No child is born disliking maths. A positive attitude towards Maths can be taught from an early age. We tell you how.
The idea that Maths is a difficult or stressful subject is adopted as children make their way through school and often can be a direct result of their parent’s experience with the subject. Research has shown that parents' attitudes toward Maths have a direct impact on their children's attitudes. Children whose parents show an interest and enthusiasm for Mathematics around the home will be more likely to develop that enthusiasm themselves, even if the parent was not necessarily “good” at Maths in school.
Myths like: only smart kids can to be good at Maths; it isn’t used much in the real world after school; and, my parents were not good at Maths so they don’t expect me to be etcetera, need to be changed. In the midst of such myths, many students see the subject as a chore instead of an invaluable life skill. It is probable that your child will never have to do algebra in the real world. However, she will have to solve complex problems. It is important that kids become “creative problem solvers” who can think critically, creatively and mathematically.
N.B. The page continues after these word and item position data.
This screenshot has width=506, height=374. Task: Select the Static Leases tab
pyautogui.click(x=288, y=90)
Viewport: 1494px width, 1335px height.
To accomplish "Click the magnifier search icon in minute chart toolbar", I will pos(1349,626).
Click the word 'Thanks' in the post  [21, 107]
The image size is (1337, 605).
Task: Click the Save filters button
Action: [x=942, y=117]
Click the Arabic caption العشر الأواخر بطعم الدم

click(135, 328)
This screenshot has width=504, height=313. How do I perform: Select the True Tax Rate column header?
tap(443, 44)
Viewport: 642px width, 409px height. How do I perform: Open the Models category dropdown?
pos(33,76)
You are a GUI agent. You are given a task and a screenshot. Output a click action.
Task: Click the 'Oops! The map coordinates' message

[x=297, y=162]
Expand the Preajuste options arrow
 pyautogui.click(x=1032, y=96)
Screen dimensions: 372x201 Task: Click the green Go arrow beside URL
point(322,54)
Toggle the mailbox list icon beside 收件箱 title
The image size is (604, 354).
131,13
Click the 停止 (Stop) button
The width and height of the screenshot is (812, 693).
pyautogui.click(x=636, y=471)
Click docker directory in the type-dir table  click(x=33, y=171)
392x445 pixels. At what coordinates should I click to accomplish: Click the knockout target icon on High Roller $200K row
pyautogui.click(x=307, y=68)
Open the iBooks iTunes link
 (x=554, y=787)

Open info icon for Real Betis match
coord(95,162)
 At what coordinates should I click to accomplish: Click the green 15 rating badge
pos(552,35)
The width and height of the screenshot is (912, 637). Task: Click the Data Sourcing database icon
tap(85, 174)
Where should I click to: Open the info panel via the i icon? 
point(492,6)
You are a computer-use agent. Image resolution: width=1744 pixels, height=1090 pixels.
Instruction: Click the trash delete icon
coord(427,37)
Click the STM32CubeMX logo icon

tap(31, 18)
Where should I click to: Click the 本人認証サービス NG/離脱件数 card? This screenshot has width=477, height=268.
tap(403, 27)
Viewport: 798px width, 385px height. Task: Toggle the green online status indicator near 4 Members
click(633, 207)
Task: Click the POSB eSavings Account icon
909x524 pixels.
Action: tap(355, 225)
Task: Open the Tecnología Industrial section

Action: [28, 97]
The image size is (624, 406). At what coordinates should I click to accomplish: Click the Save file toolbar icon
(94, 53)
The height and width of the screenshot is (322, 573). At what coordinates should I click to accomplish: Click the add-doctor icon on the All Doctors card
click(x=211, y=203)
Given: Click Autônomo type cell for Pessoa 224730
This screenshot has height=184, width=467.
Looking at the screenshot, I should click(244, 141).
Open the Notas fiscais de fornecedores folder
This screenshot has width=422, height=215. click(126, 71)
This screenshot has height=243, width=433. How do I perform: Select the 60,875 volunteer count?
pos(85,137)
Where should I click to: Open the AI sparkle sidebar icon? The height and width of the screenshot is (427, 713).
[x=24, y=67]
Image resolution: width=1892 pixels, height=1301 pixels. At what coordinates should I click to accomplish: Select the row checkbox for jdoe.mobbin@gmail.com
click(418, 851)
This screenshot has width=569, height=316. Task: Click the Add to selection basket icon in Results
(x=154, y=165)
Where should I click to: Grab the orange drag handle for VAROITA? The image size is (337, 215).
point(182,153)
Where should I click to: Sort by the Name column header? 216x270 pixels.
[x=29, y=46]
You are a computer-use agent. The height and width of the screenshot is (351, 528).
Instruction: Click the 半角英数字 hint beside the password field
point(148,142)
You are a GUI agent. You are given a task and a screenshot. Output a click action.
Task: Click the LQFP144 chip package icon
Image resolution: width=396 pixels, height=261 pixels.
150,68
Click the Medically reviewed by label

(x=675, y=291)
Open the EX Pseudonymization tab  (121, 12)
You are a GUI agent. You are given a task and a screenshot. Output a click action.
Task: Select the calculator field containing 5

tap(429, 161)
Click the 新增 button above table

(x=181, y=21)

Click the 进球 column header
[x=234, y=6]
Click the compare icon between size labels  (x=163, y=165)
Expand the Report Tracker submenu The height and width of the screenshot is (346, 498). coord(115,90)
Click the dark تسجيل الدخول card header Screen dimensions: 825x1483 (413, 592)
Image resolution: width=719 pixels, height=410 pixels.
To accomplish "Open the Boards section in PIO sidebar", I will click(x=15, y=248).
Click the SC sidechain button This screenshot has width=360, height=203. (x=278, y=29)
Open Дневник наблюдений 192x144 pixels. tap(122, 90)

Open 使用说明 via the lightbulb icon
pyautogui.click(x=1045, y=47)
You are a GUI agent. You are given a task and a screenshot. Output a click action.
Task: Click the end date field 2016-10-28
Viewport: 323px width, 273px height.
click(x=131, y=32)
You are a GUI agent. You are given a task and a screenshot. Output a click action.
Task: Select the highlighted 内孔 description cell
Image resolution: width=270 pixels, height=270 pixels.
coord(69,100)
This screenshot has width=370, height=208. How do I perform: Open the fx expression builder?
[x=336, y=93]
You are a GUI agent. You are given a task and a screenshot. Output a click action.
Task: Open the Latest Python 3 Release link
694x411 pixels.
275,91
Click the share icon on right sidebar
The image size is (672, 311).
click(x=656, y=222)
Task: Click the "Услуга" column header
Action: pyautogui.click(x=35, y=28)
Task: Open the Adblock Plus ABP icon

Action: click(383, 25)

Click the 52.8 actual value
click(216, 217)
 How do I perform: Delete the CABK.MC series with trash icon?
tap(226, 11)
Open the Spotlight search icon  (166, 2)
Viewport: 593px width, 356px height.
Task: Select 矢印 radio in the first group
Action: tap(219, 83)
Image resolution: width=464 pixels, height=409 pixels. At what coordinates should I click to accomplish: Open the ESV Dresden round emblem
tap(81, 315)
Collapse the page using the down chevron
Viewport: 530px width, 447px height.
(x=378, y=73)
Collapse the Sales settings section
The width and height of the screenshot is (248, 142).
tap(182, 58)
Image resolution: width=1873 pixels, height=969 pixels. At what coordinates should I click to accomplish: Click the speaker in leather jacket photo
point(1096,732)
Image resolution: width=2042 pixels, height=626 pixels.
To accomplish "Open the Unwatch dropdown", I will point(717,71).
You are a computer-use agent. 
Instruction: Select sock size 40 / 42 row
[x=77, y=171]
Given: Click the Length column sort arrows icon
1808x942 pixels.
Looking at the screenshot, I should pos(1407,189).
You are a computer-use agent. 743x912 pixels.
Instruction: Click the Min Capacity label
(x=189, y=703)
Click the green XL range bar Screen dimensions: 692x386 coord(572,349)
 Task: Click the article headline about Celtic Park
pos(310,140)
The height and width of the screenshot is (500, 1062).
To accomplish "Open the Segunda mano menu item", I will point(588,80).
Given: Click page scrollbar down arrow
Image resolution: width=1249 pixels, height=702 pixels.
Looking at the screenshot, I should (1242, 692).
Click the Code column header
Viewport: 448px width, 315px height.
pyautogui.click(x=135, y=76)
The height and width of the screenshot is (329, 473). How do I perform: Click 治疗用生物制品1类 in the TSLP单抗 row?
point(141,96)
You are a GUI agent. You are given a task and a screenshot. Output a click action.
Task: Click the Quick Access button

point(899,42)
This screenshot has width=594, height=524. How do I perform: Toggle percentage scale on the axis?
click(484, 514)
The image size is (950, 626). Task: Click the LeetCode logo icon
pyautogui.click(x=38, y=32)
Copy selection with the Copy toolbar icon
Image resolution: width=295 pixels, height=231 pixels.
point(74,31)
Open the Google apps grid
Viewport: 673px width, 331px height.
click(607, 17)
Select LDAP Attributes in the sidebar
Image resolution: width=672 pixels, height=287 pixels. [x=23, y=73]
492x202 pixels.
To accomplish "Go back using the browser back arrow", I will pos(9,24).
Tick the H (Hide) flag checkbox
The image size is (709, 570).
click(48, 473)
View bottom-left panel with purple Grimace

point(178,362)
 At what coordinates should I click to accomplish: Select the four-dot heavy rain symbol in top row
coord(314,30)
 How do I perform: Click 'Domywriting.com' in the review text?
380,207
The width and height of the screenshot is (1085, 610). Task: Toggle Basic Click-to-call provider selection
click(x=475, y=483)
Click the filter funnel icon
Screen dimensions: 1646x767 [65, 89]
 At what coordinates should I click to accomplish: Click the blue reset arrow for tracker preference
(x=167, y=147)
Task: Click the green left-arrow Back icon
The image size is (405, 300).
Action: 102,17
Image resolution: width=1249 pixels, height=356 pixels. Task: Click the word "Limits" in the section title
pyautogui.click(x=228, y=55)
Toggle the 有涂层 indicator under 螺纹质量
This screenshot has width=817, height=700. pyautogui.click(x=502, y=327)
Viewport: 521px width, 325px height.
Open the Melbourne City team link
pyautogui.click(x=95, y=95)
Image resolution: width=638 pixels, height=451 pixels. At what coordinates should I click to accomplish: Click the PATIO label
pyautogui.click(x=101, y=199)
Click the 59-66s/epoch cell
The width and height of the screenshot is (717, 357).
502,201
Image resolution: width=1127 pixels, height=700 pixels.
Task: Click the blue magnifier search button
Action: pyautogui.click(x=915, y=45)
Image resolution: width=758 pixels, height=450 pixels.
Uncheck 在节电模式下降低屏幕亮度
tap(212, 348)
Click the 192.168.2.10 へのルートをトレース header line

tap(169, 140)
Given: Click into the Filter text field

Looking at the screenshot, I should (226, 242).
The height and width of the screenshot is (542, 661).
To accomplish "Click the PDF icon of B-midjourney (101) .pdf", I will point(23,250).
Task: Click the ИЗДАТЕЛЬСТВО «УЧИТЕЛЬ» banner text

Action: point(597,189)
Teachers also play a big part in keeping students on track and positive. If they are not enthusiastic about teaching the subject or make those “less mathematically inclined” feel insecure, chances are this will translate to the child in all facets of her life. Open communications with your child's Maths teacher can keep you in touch with how well he or she is progressing. Teachers tend to give more attention to students whose parents are more involved. This extra attention is not a matter of treating students unfairly, but when a teacher regularly communicates with one of their student’s parents, as a result, they start spending more time thinking about ways to better meet that student's individual needs.
Teaching something to someone else means you have to think about the best way to express your own understanding. This ultimately strengthens your grasp of the material. As a parent you can take advantage of this by allowing your child to teach to you what they have been taught. Work through the examples together and ask them questions. Let your child be the authority on what they are teaching you.
Our approach is "learning through play”. Maths should be introduced as fun games. “Play maths” with your child from a young age. By learning through play children will have the opportunity to see that maths can be fun and educational at the same time and not scary and difficult.